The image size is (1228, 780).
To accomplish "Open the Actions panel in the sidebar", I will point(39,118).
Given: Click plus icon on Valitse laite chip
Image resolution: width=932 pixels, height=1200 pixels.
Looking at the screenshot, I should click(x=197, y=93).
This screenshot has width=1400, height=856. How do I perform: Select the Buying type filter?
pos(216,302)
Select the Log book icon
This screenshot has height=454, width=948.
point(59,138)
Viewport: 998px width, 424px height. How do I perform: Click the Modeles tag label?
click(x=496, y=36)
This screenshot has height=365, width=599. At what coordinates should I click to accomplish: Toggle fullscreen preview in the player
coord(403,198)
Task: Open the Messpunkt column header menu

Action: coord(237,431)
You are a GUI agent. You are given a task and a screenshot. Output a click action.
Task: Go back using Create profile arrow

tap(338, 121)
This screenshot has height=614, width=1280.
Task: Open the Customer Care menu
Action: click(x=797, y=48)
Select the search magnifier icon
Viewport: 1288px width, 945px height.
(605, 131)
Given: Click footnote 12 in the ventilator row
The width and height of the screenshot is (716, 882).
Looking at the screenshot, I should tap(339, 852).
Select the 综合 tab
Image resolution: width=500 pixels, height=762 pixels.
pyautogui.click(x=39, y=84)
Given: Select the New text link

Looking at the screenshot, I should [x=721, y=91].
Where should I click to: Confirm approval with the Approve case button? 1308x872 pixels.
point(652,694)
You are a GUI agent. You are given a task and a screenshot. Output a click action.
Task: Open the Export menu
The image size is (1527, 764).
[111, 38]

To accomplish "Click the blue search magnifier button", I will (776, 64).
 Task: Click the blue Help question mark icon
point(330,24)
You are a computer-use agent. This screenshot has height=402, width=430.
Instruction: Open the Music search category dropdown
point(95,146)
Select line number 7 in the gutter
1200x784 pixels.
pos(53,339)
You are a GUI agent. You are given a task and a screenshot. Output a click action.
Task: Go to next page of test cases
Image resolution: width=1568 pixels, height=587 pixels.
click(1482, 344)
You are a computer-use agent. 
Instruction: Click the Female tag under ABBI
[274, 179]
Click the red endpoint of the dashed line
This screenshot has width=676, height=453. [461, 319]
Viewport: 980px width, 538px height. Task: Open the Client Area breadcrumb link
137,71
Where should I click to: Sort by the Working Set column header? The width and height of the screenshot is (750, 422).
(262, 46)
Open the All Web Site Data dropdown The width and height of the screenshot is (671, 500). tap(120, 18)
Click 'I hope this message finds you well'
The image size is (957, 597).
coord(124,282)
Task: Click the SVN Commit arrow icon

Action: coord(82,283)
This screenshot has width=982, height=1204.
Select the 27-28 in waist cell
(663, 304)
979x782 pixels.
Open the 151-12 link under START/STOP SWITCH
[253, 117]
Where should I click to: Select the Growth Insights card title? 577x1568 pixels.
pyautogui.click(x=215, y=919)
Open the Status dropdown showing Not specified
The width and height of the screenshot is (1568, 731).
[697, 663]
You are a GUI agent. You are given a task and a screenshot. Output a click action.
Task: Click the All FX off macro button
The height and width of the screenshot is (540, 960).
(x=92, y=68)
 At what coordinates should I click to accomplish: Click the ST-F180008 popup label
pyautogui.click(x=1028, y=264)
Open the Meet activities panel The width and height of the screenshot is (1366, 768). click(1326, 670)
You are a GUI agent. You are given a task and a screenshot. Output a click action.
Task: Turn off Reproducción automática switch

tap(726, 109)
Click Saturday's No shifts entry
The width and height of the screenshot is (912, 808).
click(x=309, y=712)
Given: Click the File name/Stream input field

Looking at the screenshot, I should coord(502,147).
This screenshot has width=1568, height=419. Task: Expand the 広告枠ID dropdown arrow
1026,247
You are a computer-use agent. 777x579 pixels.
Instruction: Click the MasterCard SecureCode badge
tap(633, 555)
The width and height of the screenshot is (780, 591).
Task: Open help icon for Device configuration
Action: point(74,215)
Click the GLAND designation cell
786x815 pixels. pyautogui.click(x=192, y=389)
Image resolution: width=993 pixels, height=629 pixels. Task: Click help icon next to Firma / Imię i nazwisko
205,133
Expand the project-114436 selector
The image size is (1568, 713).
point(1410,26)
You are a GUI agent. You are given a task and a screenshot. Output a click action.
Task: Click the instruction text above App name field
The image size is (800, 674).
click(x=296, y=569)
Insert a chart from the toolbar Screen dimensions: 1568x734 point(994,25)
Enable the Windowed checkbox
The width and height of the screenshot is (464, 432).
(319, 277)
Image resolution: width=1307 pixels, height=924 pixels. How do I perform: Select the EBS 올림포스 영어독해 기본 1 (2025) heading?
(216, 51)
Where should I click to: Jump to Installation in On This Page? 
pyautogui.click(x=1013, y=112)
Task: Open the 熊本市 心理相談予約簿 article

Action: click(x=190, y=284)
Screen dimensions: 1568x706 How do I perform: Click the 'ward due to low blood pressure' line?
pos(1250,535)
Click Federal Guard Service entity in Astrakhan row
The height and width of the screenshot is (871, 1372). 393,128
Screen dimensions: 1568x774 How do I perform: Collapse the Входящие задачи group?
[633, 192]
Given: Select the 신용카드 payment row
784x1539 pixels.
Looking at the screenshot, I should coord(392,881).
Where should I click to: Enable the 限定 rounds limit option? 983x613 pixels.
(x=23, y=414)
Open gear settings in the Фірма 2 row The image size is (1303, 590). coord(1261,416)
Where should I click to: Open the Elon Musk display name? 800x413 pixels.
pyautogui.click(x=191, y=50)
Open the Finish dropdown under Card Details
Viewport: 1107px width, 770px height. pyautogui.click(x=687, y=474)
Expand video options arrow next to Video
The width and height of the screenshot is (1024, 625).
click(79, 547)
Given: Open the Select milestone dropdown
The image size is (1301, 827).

◆ Your instructions
Within the listing above, the range opens at the line with "Select the 综合 tab" and closes at the line with "You are a computer-use agent. This". Reproduce exactly the lines of that range, including both ends.

◆ Answer box
Select the 综合 tab
Image resolution: width=500 pixels, height=762 pixels.
pyautogui.click(x=39, y=84)
Given: Select the New text link

Looking at the screenshot, I should [x=721, y=91].
Where should I click to: Confirm approval with the Approve case button? 1308x872 pixels.
point(652,694)
You are a GUI agent. You are given a task and a screenshot. Output a click action.
Task: Open the Export menu
The image size is (1527, 764).
[111, 38]

To accomplish "Click the blue search magnifier button", I will (776, 64).
 Task: Click the blue Help question mark icon
point(330,24)
You are a computer-use agent. This screenshot has height=402, width=430.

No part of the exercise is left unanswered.